9/18大府市主催【文学と音のチカラ】。ゲストは名古屋出身の作家・大島真寿美さん。前半はセントラル愛知交響楽団のアンサンブルによるコンサート、曲目は著書にちなんでヴィヴァルディの作品や沖縄民謡など。
後半は元・東海テレビアナウンサーの稲葉寿美さんによる大島作品の朗読(映像とヴァイオリンの生BGMも交えた構成)と、大島さんと編集者の加古淑さん(大府市出身)、MCが稲葉さんという鼎談のような形でのトークショー。

 前半のセントラル愛知のアンサンブルのチェンバロ通奏低音にお声掛け頂き、後半は早着替えで客席でトークショーを拝聴。企画は人気でホールは満員御礼。多くの文学ファンが集まった雰囲気。

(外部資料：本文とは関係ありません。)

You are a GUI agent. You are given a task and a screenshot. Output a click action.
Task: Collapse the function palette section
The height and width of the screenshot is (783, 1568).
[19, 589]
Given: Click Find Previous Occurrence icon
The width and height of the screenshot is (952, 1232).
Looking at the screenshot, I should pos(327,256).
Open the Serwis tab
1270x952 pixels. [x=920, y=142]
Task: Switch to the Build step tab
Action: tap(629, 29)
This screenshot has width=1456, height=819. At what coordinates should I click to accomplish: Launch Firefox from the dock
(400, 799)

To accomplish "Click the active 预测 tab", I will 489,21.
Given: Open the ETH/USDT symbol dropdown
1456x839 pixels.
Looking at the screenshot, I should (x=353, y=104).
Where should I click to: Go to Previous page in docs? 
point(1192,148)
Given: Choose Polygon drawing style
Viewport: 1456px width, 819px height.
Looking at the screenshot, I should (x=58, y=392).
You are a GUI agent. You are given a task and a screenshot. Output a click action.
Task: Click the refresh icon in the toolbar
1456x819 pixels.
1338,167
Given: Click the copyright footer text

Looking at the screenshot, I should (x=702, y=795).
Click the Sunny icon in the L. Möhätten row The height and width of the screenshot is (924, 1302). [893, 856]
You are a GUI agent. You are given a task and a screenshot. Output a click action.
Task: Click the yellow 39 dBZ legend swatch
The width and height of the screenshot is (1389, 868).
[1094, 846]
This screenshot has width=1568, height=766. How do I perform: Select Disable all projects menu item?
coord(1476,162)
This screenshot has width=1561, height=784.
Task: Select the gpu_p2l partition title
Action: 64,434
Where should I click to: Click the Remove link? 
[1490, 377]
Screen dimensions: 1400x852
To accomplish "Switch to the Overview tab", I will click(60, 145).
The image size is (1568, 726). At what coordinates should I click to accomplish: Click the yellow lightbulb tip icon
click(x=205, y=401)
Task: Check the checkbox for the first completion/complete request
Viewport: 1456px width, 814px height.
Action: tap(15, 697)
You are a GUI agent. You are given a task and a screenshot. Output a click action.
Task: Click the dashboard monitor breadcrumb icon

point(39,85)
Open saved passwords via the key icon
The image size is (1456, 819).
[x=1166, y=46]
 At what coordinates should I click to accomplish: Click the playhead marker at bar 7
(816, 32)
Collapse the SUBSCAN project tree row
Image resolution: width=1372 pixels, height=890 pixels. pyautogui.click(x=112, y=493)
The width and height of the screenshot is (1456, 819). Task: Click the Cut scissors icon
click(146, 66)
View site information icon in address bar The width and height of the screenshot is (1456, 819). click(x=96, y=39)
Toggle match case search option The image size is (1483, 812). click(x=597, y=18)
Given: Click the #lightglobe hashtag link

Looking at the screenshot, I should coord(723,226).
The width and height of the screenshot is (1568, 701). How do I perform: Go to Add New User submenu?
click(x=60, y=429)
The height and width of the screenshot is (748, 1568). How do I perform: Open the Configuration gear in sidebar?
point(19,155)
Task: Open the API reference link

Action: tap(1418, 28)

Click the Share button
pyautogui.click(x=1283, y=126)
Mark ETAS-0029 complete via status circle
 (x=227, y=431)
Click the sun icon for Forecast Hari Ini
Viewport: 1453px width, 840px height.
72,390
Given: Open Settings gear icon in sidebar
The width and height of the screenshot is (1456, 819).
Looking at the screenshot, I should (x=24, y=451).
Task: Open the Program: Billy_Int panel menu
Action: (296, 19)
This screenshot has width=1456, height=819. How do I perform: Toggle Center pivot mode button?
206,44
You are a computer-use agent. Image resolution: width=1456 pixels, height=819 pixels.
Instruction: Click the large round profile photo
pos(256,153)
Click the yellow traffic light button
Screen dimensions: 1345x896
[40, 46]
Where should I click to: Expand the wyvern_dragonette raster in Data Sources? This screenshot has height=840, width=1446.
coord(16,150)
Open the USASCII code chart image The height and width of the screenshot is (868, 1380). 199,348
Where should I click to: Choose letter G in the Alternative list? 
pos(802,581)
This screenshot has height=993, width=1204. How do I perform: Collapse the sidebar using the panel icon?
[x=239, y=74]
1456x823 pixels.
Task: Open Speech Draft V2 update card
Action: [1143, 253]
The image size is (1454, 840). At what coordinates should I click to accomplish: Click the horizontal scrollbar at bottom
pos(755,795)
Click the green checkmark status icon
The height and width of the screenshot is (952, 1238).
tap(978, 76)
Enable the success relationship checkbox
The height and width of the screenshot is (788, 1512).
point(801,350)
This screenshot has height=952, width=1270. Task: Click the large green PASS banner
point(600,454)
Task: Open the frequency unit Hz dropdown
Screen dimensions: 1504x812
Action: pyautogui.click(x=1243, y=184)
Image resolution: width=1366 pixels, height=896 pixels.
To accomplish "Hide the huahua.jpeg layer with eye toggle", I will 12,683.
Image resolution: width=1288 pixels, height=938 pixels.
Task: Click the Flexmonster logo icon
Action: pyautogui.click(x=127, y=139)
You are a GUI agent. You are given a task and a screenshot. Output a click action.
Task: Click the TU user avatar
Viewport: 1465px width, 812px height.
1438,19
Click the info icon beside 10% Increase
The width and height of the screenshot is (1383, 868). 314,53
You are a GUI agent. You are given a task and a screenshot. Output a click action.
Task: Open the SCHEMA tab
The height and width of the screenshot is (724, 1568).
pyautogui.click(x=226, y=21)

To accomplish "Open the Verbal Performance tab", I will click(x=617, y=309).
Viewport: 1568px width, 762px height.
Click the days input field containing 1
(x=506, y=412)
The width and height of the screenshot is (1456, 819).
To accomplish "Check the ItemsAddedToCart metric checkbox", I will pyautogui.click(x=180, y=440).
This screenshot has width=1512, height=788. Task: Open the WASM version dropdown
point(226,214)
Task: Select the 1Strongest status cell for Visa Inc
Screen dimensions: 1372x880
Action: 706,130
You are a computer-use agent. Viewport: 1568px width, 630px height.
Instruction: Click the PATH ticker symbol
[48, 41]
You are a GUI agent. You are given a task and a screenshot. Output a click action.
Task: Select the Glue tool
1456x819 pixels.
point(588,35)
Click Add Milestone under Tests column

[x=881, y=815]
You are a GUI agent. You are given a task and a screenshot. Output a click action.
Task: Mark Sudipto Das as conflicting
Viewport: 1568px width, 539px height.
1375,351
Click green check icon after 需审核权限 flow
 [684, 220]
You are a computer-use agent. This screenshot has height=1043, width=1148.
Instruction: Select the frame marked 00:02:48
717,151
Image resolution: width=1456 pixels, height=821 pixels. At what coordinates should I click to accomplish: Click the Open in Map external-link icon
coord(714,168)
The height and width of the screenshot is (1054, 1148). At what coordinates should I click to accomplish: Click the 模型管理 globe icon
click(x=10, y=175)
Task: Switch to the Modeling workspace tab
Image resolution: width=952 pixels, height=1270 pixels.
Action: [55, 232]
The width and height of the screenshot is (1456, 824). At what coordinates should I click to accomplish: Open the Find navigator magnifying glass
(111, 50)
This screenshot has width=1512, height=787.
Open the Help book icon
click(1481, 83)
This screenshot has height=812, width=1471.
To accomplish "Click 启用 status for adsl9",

大島さんは飄々とした方で、直木賞受賞の際もどこ吹く風、翌日からは受賞者として取材受けやらで多忙を極めるのに、フツーに打ち合わせとか自分の予定を入れていて怒られた、という話や、直木賞受賞作「渦」では江戸の世界に入り込みすぎて、楽しすぎてもうこの江戸の世界から帰ってこれなくなるんじゃないかって不安になるほどだった、と仰った。なかなか取材が捗らず「習ったほうが早い」と浄瑠璃を習いに行ってしまった、とも。いや、ほんと作家という人種はそういうところあるよなぁ、入り込み方が尋常じゃないっていうか。子供のころから夥しく読書している大島さんは、書くことも「読むこと」と同じように毎日書いている、と。早書きでなく、一行一行丁寧に。「作家としての信念なんて別に無いです、まあ日々書き続けられればそれでいいかな」とさらり。野心とか地位とか何かに阿るとかそういうものがゼロで、ひたすら自分が書きたいから書く、楽しいから書くというところが本当にいい。自分に置き換えると、それほどまで音楽の世界にはいりこみすぎてないよなぁ、息をするように音楽を創ったりしてないなぁ、と自分の体たらくと才能の無さを思い知ったのだった。

作家という仕事は「旅」だと感じる。いろんな世界に時空を超えて旅する。旅好きな人にとってこんな愉しい仕事はないだろう。

会の後にはサイン会と、来場者全員にサイン入りブックカバーのお土産付き。私もミーハーぶりを発揮して愛書にサインも頂いた。「ピエタ」執筆中、名古屋のチェンバロ工房への取材時のこともお訊ねしたら「懐かしい!」とよく覚えていらした。